In Nepal’s Kapilbastu district, the VALID trial explored whether Zoom-based counselling could help pregnant women understand the importance of iron and folic acid supplements, as well as eating an iron-rich diet, to reduce the risk of anaemia and its complications. Results have been promising, women who received counselling were 30% more likely to take prescribed supplements, and their awareness of the benefits of an iron-rich diet increased as a result.

Nomadic pastoralism in Kenya

Throughout rural Kenya, many communities rely on pastoralism, a form of farming where people move with their animals across open grazing spread over vast expanses of land. For pregnant pastoralist farmers, this mobility means not being able to guarantee their own location, and can make accessing consistent healthcare more difficult. Climate change is intensifying this, forcing nomadic pastoralists to covering even wider ranges. Their limited access to static health facilities is contributing to Kenya’s high maternal mortality rate.

Pastoral farmer with her livestock. © Fatima Yusuf / Pexels

The Track And Save A Life study, led by the African Academy of Sciences and Hungary’s University of Pecs, tackled this by providing pregnant pastoralist women with GPS bracelets.

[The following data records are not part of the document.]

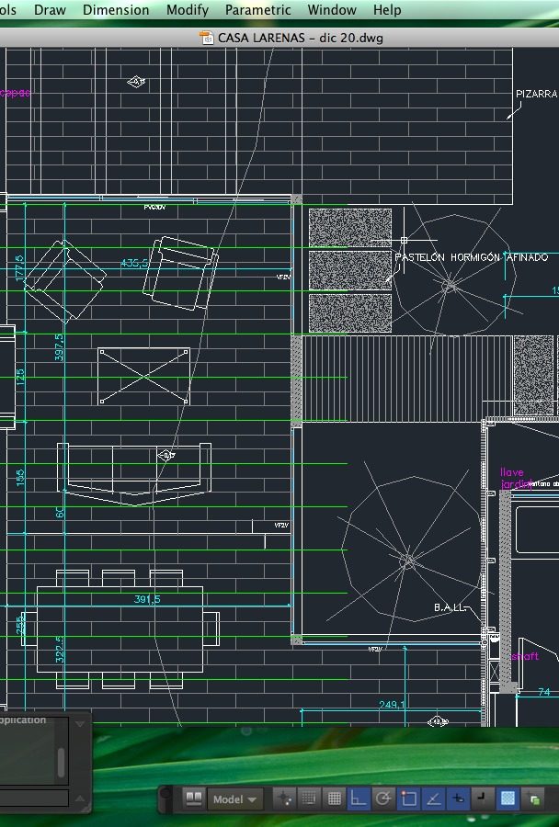559x827 pixels.
Task: Enable Snap mode dotted-grid icon
Action: click(310, 799)
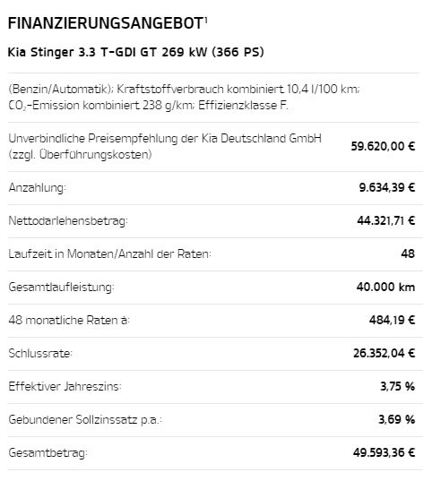Click the footnote 1 superscript
The image size is (432, 481).
pos(206,20)
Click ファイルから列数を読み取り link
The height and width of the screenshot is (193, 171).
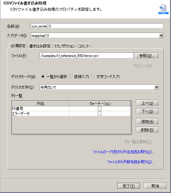coord(131,162)
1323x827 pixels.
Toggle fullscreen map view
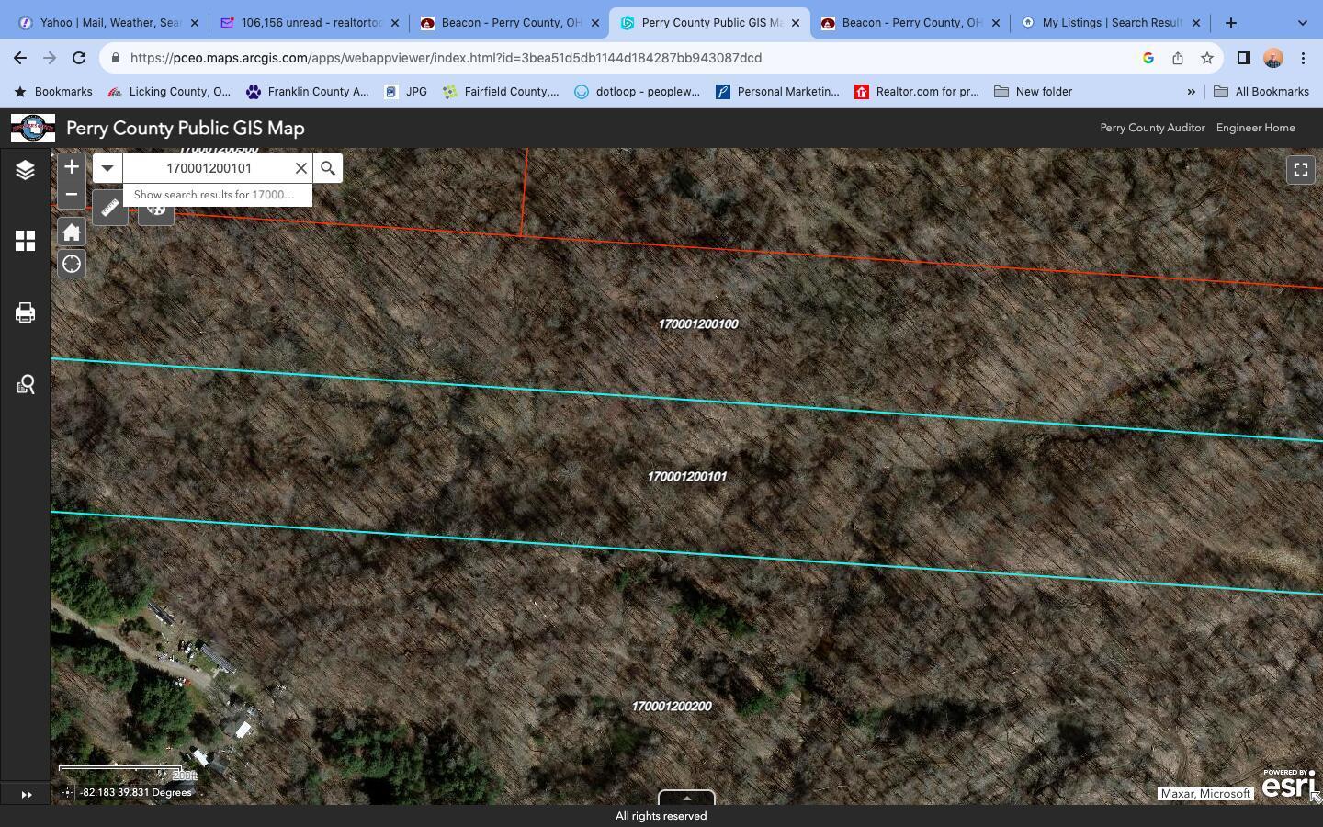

These women were nine times more likely to have at least four healthcare visits before giving birth, three times more likely to access healthcare after birth, and four times less likely to experience a stillbirth.

Safer pregnancies in rural Northern Ghana

Promoting maternal healthcare for women in rural Northern Ghana has long been difficult. Even after maternal health fees were removed in 2004, barriers remained. Travel to health centres remains expensive and time consuming, and often requires additional childcare. Men are typically uninvolved in antenatal appointments, meaning they are less likely to appreciate the importance of their partner’s maternal care.

The It Takes A Village study, which this blog takes its name from, worked with village chiefs and elders to organise pregnancy-focused community meetings. These village meetings, known as durbars, leveraged the idea that the messages are taken seriously when they are delivered by respected local figures. The initiative also introduced monthly phone calls with pregnant mothers, as well as home visits aimed at involving the mother’s husband and extended family members. As a result, women were 28% more likely to have agreed on a birth plan with their family ahead of going into labour.

Beyond maternal health

In Ethiopia, attention is turning to the health of newborn babies born in rural areas within the West Gojjam and South Gondar regions. Researchers have identified that maternal undernutrition and infections during pregnancy both cause complications for the health of new mothers and their babies.

A recent study introduced screening and treatment for infections such as urinary tract bacteria, chlamydia, gonorrhoea and trichomonas.

Screening urine for different types of bacteria

In tandem with this, women who were underweight received a daily energy and protein supplement made from locally sourced corn and soya.

While these measures did not increase the babies’ birth weight and, results published in June indicated that stillbirth rates were lower for women who received treatment.

What’s in the research pipeline?

Together, these studies and many others have already made meaningful progress in reducing maternal mortality. But there is still a long road ahead to meet the target of fewer than 70 maternal deaths per 100,000 births.

According to the research funding database Dimensions, there are currently 36 active grants focused on maternal mortality in rural communities. The geographic spread is broader than the studies we already have on the ISRCTN Registry – with projects involving Native American, Bangladeshi, Côte d'Ivoiran and Ethiopian populations, though most of the funding is being directed towards studies within the USA.

Reassuringly, there’s a growing trend towards research on maternal wellbeing in rural settings, recognising the importance of mental health interventions as vital contributors to reducing mortality.

Whether the 2030 maternal mortality reduction target will be met remains to be seen. If the world is serious about this, research must continue to prioritise rural communities – no mother should be left behind.